Dalam perkara tersebut terdapat tiga tersangka berinisial DE, HL, dan S. Tahap II dilaksanakan pada Senin (14/9/2026) dan diserahkan kepada Kejaksaan Negeri Padang.

Para tersangka disangkakan melanggar Pasal 12 B ayat (1) Undang-Undang Tindak Pidana Korupsi juncto UU Nomor 20 Tahun 2001, subsider Pasal 606 ayat (2) KUHP juncto UU Nomor 1 Tahun 2026, serta ketentuan pidana lainnya sebagaimana tercantum dalam berkas perkara.

Perkara Jembatan Sikabu/Kayu Gadang

Selanjutnya, pada Rabu (16/9/2026), Kejati Sumbar melaksanakan tahap II perkara dugaan korupsi pekerjaan rehabilitasi/rekonstruksi Jembatan Sikabu/Kayu Gadang Tahun Anggaran 2020.

Perkara tersebut diserahkan kepada Kejaksaan Negeri Pariaman dengan empat tersangka, yakni A, BB, Y, dan IF.

Keempat tersangka disangkakan melanggar Pasal 603 juncto Pasal 3 juncto Pasal 20 huruf c UU Nomor 1 Tahun 2023 tentang KUHP, juncto Pasal 7 ayat (1) huruf a dan huruf b juncto Pasal 18 UU Tipikor juncto UU Nomor 20 Tahun 2001 juncto UU Nomor 1 Tahun 2026 tentang Penyesuaian Pidana.

Dugaan Korupsi Pembangunan Pelabuhan Labuhan Bajau

Perkara ketiga berkaitan dengan dugaan korupsi pembangunan fasilitas Pelabuhan Laut Labuhan Bajau, Kecamatan Siberut Barat, Kabupaten Kepulauan Mentawai, Tahun Anggaran 2019 dan 2020.

Tahap II perkara tersebut dilaksanakan pada Kamis (17/9/2026) dan diserahkan kepada Kejaksaan Negeri Kabupaten Kepulauan Mentawai.

Dua tersangka dalam perkara ini masing-masing berinisial AZ selaku Pejabat Pembuat Komitmen (PPK) dan BU selaku Konsultan Pengawas.

Keduanya disangkakan melanggar Pasal 603 juncto Pasal 20 huruf c UU Nomor 1 Tahun 2023 tentang KUHP juncto UU Nomor 1 Tahun 2026 juncto Pasal 18 UU Tipikor sebagaimana telah diubah dengan UU Nomor 20 Tahun 2001, serta ketentuan pidana lainnya yang diterapkan dalam perkara.

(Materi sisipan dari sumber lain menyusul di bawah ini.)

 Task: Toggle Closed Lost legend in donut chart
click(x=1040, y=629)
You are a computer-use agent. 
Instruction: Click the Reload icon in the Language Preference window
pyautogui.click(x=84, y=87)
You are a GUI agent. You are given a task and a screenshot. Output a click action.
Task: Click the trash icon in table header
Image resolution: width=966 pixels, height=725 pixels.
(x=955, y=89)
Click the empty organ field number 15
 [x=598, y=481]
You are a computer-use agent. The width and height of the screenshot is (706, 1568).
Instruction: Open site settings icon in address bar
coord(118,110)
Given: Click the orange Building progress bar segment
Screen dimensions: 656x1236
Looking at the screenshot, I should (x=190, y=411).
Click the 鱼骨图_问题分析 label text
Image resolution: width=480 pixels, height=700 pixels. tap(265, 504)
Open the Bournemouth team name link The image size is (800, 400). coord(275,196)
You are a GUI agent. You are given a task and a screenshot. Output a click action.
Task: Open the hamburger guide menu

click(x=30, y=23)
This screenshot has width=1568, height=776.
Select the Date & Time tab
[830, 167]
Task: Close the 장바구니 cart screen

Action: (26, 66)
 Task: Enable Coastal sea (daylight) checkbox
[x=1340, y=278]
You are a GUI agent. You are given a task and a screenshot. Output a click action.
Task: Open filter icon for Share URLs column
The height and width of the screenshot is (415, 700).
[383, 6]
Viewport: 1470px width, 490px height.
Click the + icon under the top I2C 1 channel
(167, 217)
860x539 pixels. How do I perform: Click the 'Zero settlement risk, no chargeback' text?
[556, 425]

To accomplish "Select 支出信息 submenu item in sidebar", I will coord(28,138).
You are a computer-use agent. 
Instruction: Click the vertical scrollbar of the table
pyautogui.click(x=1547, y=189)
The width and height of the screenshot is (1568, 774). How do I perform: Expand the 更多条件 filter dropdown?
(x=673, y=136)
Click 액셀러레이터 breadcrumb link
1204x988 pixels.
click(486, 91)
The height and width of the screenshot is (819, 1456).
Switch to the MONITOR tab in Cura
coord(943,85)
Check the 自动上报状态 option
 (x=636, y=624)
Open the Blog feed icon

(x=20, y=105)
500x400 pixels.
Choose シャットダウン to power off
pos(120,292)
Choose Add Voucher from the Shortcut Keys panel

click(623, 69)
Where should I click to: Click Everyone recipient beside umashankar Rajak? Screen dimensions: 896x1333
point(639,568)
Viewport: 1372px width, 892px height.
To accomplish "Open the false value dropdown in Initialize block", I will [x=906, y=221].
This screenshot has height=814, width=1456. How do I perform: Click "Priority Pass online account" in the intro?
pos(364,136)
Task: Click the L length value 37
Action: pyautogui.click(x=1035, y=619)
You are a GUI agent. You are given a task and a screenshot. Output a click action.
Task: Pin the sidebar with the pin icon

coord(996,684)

"Pelaksanaan tahap II terhadap ketiga perkara tersebut dilakukan sesuai ketentuan KUHAP, dengan para tersangka didampingi penasihat hukum/advokat sebagai bentuk pemenuhan hak-hak tersangka," ujar Arjuna.

Menurut Arjuna, proses penanganan ketiga perkara tersebut selanjutnya akan memasuki tahap penuntutan.

Tim Aspidsus Kejati Sumbar dalam waktu dekat akan melimpahkan perkara ke Pengadilan Tindak Pidana Korupsi pada Pengadilan Negeri Padang untuk diproses sesuai ketentuan hukum.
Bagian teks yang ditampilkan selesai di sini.